Bombe a grappolo su Tel Aviv per vendicare la morte del capo della sicurezza iraniano Ali Larijani
Teheran nella notte tra il 17 e il 18 marzo è riuscita ancora una volta a bucare la contraerea israeliana. Alcuni frammenti dei missili lanciati sono caduti sulla capitale causando danni e morti. Una scheggia della bomba a grappolo ha colpito un condominio nel sobborgo di Ramat Gan, alla periferia di Tel Aviv. Il frammento del missile ha centrato l’appartamento di Ilana e Yaron Moshe, una coppia settantenne.
Il capo della polizia del distretto di Tel Aviv, Haim Sagarof, ha dichiarato che le forze dell’ordine non sono riuscite a raggiungere in tempo l’abitazione protetta. La munizione a grappolo ha penetrato il tetto dell’appartamento della coppia ed è esplosa al centro del soggiorno.
I danni del bombardamento
Ma il bombardamento missilistico ha causato gravi danni anche nel resto della città e nelle aree circostanti. La stazione ferroviaria centrale di Savidor a Tel Aviv è stata colpita da alcuni frammenti – c’è un ferito – e Israel railways, l’autorità responsabile del trasporto ferroviari, ha annunciato la temporanea sospensione del traffico su rotaie in tutto il Paese.

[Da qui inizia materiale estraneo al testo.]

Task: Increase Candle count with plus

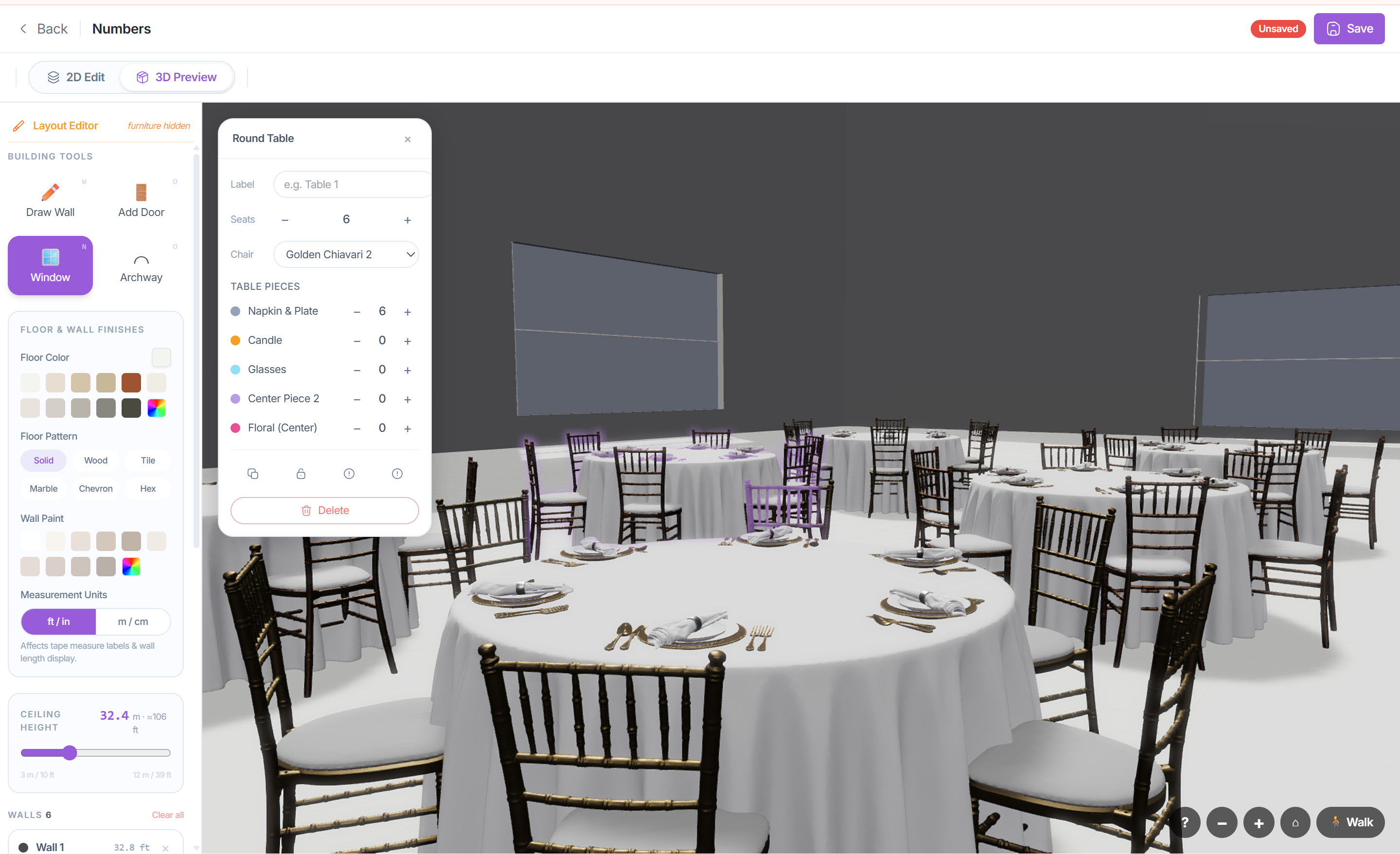Action: (x=408, y=341)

I vigili del fuoco hanno dichiarato che i soccorritori sono stati dispiegati in 34 diverse località . In tutto sono stati registrati otto incidenti di grave entità . A Mishmar Hashiva, nell’entroterra israeliano, un magazzino è andato in fiamme. Nella città araba di Kafr Qasem, a Petah Tikva e nella città ultraortodossa di Bnei Brak, vicino a Tel Aviv, cinque persone sono rimaste ferite.
Il bilancio provvisorio
Da quando Tel Aviv e Washington hanno lanciato l’offensiva contro Teheran, 14 persone sono morte in Israele a causa degli attacchi missilistici iraniani, di cui quattro per colpa di bombe a grappolo. Come riporta Haaretz, altre due sono state uccise mentre raggiungevano zone sicure.
Sono 192 le persone che sono rimaste ferite e sono ricoverate in ospedale nelle ultime 24 ore. Quattro dei feriti, scrive il ministero della Salute israeliano, versano in condizioni “moderate”, mentre 177 sono in cura per “ferite lievi”. Non è chiaro in che condizioni si trovino le restanti 11 persone. Dall’inizio del conflitto, 3.727 persone sono state ricoverate in ospedale.